Set problem:
Write the next part of the plot summary of The Mystic Tower given below, starting right after its final sentence; the data that follow the summary are separate from it.

Page excerpt:
━━━━━━━━━━

Readers are invited to sit in the shoes of Matilda during this break
from the established narrative style, since the letter reads as a direct
address, which highlights the flashback being recounted in the letter.
Summary
The story begins with Sir Romaldi, a poor knight returning
home from his tour in the Holy Wars, trudging towards his castle and stewing
over his jealousy of his relative, the rich Baron de Malvern. The Baron and his
son are still fighting in the wars, and his inner monologue reveals that if
they should die before they return from fighting, he himself would be next in
line to inherit their estate and riches. While he is secretly wishing that a
perilous fate befalls the father and son, a ghostly figure appears in his path,
murmuring a prophecy about how his grim wishes will come true. Frightened by
the eerie apparition, Sir Romaldi hurries home to meet his wife, Oswena, and
his daughter, Matilda.
The story then delves into a flashback, featuring Matilda.
One morning she was walking in the woods near the family castle, when a hunter
appears from the woods claiming that he has lost his companions and asking if
he can rest with her for a while. She agrees and the two exchange pleasantries.
It becomes apparent that the young hunter, named Percy, has taken a liking to
Matilda, and suddenly realizes that she is the daughter of Sir Romaldi. He
exclaims that he cannot be seen with her, due to some deeply ingrained fissure
between their families, but that he would like to meet Matilda again in the
secret of the night. She, again, agrees, but is deeply troubled by the fact
that he cannot meet her father, so after their first rendezvous she tells him
she will no longer come to their meeting spot. She adheres to this promise for
the next two years by not returning to their clandestine spot, but one evening
she passes by and sees Percy walking below the battlement. She realizes how
much she misses him, but it is too late because he is leaving to fight in the
Holy Wars. To remind him that her prayers are with him she gives him a crucifix
necklace and bids him goodbye.
A sample of the text, from page 13 of The Mystic Tower.
A return to the present hones in on a conversation between
Sir Romaldi and Oswena, in which he explains the eerie apparition on his
journey home and she replies that he should have the Baron de Malvern and his
son slain to secure the prophecy that the ethereal figure foretold. After falling into a terrified stupor, he
gathers his resolve and agrees that the foul deed must be done.

━━━━━━━━━━

Recorded data:

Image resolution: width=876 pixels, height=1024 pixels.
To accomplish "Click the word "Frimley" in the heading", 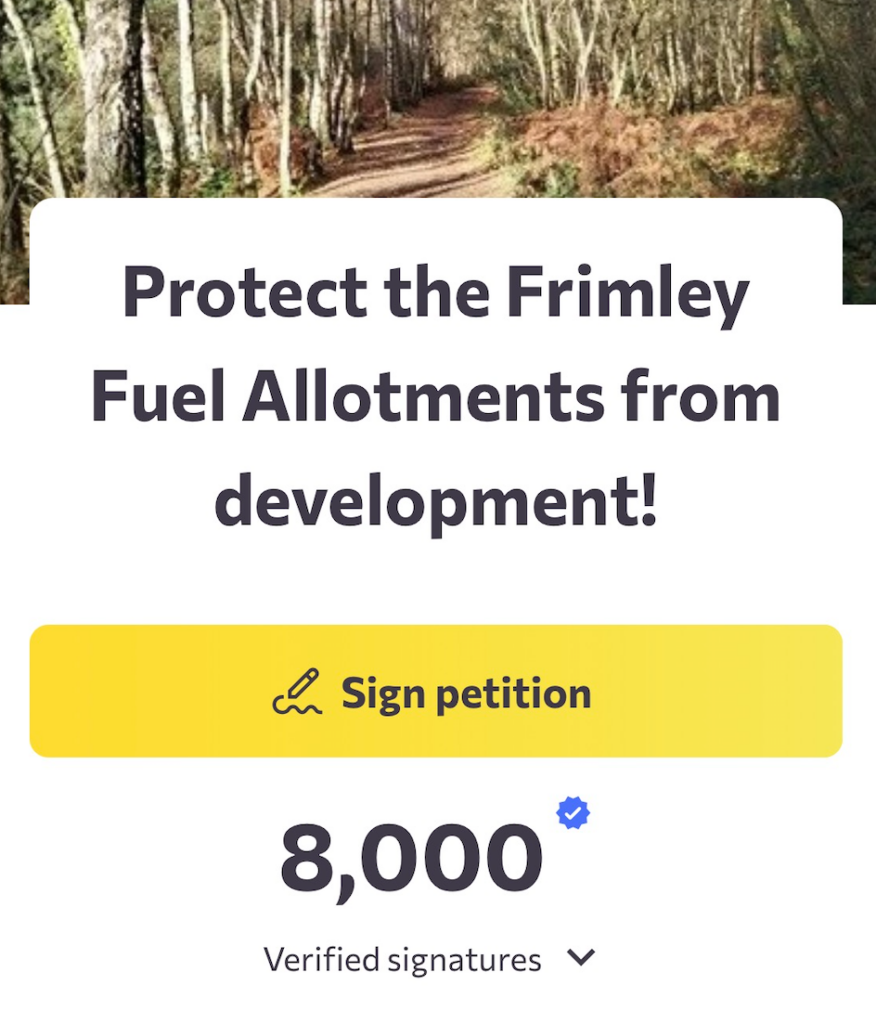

━━━━━━━━━━

Result of the exercise:
Months later, a message arrives at Sir Romaldi’s castle that
the Baron and his son have died, and that he is to inherit the de Malvern
estate. The small family gathers their things and immediately moves into the
new castle. An ominous tension falls over the household as Romaldi walks in,
with the minstrels unable to play their instruments and other household
servants running in terror. As Matilda is walking around her new home with her
attendant, Clara, the servant girl explains to her that there is a suit of
armor rumored to wander the halls of the unrenovated part of the castle at
night, as well as a particular portrait whose inhabitant occasionally leaps
from it to walk to the same mysterious tower, said to house the spirits of the
castle. Matilda tries to mitigate the fears of Clara, but one night they are able
to see a light moving in the windows of the tower which reinvigorates terror in
both of the girls. They send for the family priest, who tells them they are
being superstitious and foolish, but all three are then confronted with the
large black suit of armor that the rumors foretold. Matilda rushes to her
parents to tell them of her terrifying encounters, and asks them if they had
some hand in killing the Baron or his son. They assure her that she has nothing
to worry about, but they share a moment of concern knowing that these hauntings
are very likely due to their nefariously plotted murder.
Tensions and fears settle, and Romaldi begins to bring
suitors to the castle to eventually find a match for Matilda. She, however, is
approached by a boy that gives her the crucifix she gave to Percy, with the
promise that he would return it to her shortly before he came home to ask for
her hand in marriage. When her father tells her that he intends to give her
hand to a particularly distasteful Lord she refuses and, in his anger, he has
Matilda and Clara locked in her room until the next day when she is to be wed.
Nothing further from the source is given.